Planet Ice
- Industry: Sports Leisure & Entertainment
- Founder: Andreas Gregorious & Mike Petrouis
- Headquarters: Lichfield, United Kingdom
- Number of locations: 14
- Area served: United Kingdom
- Key people: Heath Rhodes (COO);
- Website: planet-ice.co.uk

= Planet Ice =

Ice rink operator in the UK

Planet Ice is a chain of ice rinks in the United Kingdom (UK). The company has historically had a working relationship with the English Ice Hockey Association (EIHA) and several Planet Ice facilities have served as home ice to EIHA teams.

==Arenas==
There are currently fourteen Planet Ice Arenas in operation in the UK:

- Planet Ice Altrincham in Altrincham, Greater Manchester
- Planet Ice Basingstoke in Basingstoke, Hampshire
- Planet Ice Blackburn in Blackburn, Lancashire
- Planet Ice Bristol at Cribbs Causeway in Bristol
- Planet Ice Coventry in Coventry, West Midlands
- Planet Ice Gillingham in Gillingham, Kent
- Planet Ice Gosport in Gosport, Hampshire
- Planet Ice Hemel Hempstead in Hemel Hempstead, Hertfordshire
- Planet Ice Leeds in Leeds, West Yorkshire
- Planet Ice Milton Keynes in Milton Keynes, Buckinghamshire
- Planet Ice Peterborough in Peterborough, Cambridgeshire
- Planet Ice Solihull in Solihull, West Midlands
- Planet Ice Uttoxeter in Uttoxeter, Staffordshire
- Planet Ice Widnes in Widnes, Cheshire

==Former Arenas==
Planet Ice Birmingham in Birmingham, West Midlands, closed in 2003 following a fire. The building was reopened in late 2009 by a subsidiary company of Arena Group under the name of The Leisurebox. This venture was unsuccessful and the rink closed again in May 2014.

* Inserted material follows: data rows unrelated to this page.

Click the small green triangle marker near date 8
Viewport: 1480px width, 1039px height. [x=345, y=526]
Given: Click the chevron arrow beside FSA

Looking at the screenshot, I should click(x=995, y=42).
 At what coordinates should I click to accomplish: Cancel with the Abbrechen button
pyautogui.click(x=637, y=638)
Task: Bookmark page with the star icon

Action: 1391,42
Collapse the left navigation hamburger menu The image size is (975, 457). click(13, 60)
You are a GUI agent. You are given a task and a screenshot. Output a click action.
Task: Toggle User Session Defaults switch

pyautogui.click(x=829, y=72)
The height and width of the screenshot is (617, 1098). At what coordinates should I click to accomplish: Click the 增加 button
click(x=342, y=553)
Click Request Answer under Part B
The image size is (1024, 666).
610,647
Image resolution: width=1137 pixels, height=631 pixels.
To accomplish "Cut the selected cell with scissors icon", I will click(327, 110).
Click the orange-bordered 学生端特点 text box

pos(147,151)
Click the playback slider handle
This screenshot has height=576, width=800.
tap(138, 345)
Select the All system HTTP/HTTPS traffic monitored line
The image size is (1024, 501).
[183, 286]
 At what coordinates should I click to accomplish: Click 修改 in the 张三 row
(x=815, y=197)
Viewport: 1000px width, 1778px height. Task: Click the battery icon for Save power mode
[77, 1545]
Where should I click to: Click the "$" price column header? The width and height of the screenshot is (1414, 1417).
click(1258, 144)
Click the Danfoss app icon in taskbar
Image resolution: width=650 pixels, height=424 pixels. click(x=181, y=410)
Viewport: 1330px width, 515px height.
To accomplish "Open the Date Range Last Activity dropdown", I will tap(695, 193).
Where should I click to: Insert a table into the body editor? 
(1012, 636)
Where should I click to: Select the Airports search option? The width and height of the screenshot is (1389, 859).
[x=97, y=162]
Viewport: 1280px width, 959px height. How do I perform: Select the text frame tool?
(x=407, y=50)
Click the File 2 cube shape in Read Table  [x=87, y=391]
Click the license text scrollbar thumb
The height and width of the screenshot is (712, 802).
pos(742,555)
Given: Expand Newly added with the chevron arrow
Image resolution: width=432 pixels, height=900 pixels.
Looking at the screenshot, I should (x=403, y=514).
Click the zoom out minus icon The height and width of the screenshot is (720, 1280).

Planet Ice operated Ryde Arena as “Planet Ice Isle of Wight” in Ryde, Isle of Wight from February 2001 to March 2015.

Until March 2022 Planet Ice also operated a rink in Cannock, Staffordshire. This rink was closed due to non-renewal of the lease.

==Future==

Heath Rhodes, the Chief Operations Officer, advised on 8 May 2019, that Planet Ice would be reviewing its future relationship with all EIHL teams operating from its buildings because the Milton Keynes consortium licence was rejected for the 2019–20 EIHL season.